━━ Provided records ━━

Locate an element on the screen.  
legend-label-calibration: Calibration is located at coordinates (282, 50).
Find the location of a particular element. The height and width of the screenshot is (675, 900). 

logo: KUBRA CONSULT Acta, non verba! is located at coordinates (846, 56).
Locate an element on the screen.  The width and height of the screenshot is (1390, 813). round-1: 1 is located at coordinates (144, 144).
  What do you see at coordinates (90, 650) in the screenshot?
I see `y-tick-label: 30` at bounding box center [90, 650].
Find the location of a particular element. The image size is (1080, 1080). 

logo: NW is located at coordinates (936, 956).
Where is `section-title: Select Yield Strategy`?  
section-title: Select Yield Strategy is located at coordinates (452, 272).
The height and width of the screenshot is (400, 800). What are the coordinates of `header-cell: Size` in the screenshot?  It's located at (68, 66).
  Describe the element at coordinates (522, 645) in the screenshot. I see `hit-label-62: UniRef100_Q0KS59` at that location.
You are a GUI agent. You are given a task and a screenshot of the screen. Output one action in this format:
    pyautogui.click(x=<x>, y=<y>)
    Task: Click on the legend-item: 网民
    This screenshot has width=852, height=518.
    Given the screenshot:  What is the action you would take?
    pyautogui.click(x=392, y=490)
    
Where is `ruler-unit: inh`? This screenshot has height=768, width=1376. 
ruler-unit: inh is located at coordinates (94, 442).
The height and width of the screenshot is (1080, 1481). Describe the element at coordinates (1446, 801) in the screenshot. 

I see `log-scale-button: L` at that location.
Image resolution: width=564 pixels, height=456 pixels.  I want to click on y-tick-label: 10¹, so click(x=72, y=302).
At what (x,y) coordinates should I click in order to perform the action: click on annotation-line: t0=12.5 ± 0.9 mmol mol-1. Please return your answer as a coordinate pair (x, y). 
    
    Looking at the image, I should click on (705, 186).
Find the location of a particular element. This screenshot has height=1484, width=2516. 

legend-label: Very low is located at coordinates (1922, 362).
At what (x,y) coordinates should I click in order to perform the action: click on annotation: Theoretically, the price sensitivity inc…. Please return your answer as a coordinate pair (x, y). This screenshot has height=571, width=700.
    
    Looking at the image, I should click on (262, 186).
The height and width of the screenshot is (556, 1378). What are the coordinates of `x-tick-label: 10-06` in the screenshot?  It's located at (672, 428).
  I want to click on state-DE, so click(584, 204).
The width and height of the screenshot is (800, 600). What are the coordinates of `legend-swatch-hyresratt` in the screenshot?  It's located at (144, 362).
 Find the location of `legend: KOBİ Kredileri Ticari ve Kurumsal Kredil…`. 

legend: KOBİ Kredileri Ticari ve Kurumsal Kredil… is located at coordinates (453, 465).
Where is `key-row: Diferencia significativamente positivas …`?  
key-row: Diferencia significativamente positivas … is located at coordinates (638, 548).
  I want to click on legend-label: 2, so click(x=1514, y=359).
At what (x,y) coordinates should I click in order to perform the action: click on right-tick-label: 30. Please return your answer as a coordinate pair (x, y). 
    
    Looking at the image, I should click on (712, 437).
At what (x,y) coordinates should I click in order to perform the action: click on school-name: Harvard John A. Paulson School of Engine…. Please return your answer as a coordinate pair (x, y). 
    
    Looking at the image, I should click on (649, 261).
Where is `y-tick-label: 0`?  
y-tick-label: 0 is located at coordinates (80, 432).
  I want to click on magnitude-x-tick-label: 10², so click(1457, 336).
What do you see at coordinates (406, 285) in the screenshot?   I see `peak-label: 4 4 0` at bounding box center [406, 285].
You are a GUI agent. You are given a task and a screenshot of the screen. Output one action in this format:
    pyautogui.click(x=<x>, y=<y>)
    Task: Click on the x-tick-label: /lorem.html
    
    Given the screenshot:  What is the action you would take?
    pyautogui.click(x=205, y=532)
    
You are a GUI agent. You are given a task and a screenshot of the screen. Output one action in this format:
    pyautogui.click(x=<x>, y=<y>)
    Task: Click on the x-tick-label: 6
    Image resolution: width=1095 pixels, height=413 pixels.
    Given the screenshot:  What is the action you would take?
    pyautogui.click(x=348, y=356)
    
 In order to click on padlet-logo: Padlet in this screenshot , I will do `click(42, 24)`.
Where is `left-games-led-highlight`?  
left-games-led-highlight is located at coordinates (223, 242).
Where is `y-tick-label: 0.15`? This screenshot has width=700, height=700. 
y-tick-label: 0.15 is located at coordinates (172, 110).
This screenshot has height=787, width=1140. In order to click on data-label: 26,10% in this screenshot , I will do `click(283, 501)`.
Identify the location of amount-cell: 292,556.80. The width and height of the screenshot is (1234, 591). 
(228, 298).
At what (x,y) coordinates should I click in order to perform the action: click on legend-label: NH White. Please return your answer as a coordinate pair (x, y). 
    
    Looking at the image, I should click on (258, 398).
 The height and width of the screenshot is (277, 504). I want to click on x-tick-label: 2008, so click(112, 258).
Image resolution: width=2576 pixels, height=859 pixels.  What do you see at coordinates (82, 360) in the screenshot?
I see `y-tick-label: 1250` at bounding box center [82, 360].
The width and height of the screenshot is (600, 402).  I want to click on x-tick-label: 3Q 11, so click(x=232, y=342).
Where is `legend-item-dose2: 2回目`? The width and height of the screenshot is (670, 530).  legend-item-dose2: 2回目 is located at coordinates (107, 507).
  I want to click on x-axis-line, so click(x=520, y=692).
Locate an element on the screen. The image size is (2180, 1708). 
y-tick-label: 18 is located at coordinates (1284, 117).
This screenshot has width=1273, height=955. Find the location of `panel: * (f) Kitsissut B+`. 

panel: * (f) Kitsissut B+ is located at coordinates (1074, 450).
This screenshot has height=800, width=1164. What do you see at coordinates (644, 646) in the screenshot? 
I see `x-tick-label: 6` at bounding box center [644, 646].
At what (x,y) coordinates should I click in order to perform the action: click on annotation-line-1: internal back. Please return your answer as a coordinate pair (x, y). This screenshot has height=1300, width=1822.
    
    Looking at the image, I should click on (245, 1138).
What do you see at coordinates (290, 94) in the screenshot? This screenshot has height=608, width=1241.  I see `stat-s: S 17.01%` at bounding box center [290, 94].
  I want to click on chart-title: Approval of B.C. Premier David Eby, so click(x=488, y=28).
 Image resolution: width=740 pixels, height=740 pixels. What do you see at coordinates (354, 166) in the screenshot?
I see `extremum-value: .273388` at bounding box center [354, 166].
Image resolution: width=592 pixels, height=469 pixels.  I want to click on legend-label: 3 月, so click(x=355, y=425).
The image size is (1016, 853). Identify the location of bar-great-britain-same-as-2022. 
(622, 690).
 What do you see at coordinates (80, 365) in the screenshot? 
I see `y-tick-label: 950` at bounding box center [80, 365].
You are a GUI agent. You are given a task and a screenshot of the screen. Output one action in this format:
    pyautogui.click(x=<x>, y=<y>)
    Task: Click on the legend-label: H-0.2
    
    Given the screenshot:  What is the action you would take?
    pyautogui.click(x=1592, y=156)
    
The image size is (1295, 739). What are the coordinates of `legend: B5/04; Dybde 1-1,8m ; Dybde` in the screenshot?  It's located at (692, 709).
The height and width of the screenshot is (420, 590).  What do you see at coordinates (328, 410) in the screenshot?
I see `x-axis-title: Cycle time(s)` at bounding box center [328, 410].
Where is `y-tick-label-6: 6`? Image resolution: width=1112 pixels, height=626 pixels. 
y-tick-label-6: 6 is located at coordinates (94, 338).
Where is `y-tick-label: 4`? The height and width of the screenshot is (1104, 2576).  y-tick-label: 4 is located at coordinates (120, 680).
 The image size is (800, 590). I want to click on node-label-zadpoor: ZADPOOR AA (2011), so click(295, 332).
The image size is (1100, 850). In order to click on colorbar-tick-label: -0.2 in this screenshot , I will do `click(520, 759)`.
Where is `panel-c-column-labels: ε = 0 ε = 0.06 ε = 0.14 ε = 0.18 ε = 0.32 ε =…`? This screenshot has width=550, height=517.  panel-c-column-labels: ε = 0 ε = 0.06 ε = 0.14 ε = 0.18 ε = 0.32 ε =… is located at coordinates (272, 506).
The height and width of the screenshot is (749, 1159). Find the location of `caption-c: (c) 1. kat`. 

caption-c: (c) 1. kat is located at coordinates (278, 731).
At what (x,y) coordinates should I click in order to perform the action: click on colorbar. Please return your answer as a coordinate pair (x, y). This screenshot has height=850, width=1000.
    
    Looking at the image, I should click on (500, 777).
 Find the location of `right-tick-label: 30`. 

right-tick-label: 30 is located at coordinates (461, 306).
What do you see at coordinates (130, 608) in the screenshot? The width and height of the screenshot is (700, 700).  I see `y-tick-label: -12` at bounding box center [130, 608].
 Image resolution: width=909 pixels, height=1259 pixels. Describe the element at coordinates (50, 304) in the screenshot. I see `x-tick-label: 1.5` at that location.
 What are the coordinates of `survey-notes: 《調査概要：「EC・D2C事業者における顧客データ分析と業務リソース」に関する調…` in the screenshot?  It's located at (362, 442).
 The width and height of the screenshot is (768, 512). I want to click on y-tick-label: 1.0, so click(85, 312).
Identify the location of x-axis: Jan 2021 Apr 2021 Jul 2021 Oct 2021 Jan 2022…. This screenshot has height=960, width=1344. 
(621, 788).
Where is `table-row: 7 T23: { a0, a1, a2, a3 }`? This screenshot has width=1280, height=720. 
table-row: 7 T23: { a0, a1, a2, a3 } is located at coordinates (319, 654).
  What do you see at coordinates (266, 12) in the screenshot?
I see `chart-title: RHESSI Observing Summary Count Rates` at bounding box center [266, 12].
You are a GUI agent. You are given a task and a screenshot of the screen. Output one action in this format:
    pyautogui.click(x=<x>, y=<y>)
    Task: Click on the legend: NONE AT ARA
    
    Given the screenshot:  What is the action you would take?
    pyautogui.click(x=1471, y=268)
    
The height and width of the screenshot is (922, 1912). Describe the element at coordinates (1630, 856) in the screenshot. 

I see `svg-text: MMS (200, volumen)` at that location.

━━━

§ **Exercise details**
Rewrite the items from the first line through the line with "legend-label: Very low", changing "Find the location of a particular element" to "Identify the position of a specific element" and keeping everything else the same.

§ **Exercise solution**
Locate an element on the screen.  
legend-label-calibration: Calibration is located at coordinates (282, 50).
Identify the position of a specific element. The height and width of the screenshot is (675, 900). 

logo: KUBRA CONSULT Acta, non verba! is located at coordinates (846, 56).
Locate an element on the screen.  The width and height of the screenshot is (1390, 813). round-1: 1 is located at coordinates (144, 144).
  What do you see at coordinates (90, 650) in the screenshot?
I see `y-tick-label: 30` at bounding box center [90, 650].
Identify the position of a specific element. The image size is (1080, 1080). 

logo: NW is located at coordinates (936, 956).
Where is `section-title: Select Yield Strategy`?  
section-title: Select Yield Strategy is located at coordinates (452, 272).
The height and width of the screenshot is (400, 800). What are the coordinates of `header-cell: Size` in the screenshot?  It's located at (68, 66).
  Describe the element at coordinates (522, 645) in the screenshot. I see `hit-label-62: UniRef100_Q0KS59` at that location.
You are a GUI agent. You are given a task and a screenshot of the screen. Output one action in this format:
    pyautogui.click(x=<x>, y=<y>)
    Task: Click on the legend-item: 网民
    This screenshot has width=852, height=518.
    Given the screenshot:  What is the action you would take?
    pyautogui.click(x=392, y=490)
    
Where is `ruler-unit: inh`? This screenshot has height=768, width=1376. 
ruler-unit: inh is located at coordinates (94, 442).
The height and width of the screenshot is (1080, 1481). Describe the element at coordinates (1446, 801) in the screenshot. 

I see `log-scale-button: L` at that location.
Image resolution: width=564 pixels, height=456 pixels.  I want to click on y-tick-label: 10¹, so click(x=72, y=302).
At what (x,y) coordinates should I click in order to perform the action: click on annotation-line: t0=12.5 ± 0.9 mmol mol-1. Please return your answer as a coordinate pair (x, y). 
    
    Looking at the image, I should click on (705, 186).
Identify the position of a specific element. This screenshot has height=1484, width=2516. 

legend-label: Very low is located at coordinates (1922, 362).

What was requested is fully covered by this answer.